**Stored records:**
────

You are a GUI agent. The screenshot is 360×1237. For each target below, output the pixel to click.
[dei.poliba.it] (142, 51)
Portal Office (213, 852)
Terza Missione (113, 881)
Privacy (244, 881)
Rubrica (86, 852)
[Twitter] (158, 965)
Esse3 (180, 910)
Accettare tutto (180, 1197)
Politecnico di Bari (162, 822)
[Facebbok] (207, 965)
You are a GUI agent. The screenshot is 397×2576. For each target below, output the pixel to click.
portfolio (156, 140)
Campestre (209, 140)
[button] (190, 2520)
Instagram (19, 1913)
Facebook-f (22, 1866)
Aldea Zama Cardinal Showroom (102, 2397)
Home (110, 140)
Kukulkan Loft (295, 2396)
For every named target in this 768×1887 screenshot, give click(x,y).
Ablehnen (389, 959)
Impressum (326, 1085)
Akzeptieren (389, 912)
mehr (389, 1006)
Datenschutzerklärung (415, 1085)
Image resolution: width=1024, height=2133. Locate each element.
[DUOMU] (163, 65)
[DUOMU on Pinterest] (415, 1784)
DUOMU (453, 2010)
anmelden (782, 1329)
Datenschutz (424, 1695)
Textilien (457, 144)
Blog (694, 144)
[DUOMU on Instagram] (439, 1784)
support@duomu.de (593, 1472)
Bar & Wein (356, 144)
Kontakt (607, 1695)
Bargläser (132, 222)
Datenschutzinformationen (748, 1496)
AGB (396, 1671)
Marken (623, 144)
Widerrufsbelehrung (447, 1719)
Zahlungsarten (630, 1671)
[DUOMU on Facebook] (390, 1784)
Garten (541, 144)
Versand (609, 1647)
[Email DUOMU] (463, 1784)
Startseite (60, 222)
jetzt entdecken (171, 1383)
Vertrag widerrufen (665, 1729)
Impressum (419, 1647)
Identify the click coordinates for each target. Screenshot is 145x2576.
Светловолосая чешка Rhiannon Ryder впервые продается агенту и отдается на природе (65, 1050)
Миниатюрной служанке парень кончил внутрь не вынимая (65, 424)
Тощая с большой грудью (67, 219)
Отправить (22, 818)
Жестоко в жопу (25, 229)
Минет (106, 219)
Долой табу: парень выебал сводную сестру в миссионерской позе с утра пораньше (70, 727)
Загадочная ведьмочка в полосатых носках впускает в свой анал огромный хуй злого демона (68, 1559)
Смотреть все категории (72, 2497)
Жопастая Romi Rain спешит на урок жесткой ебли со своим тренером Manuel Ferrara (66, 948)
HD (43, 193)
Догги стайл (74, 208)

────

**Your objective:**
From the entries above, extract only the lines running from the one containing "Terza Missione (113, 881)" through the one containing "Facebook-f (22, 1866)", inclusive.

**Finished task:**
Terza Missione (113, 881)
Privacy (244, 881)
Rubrica (86, 852)
[Twitter] (158, 965)
Esse3 (180, 910)
Accettare tutto (180, 1197)
Politecnico di Bari (162, 822)
[Facebbok] (207, 965)
You are a GUI agent. The screenshot is 397×2576. For each target below, output the pixel to click.
portfolio (156, 140)
Campestre (209, 140)
[button] (190, 2520)
Instagram (19, 1913)
Facebook-f (22, 1866)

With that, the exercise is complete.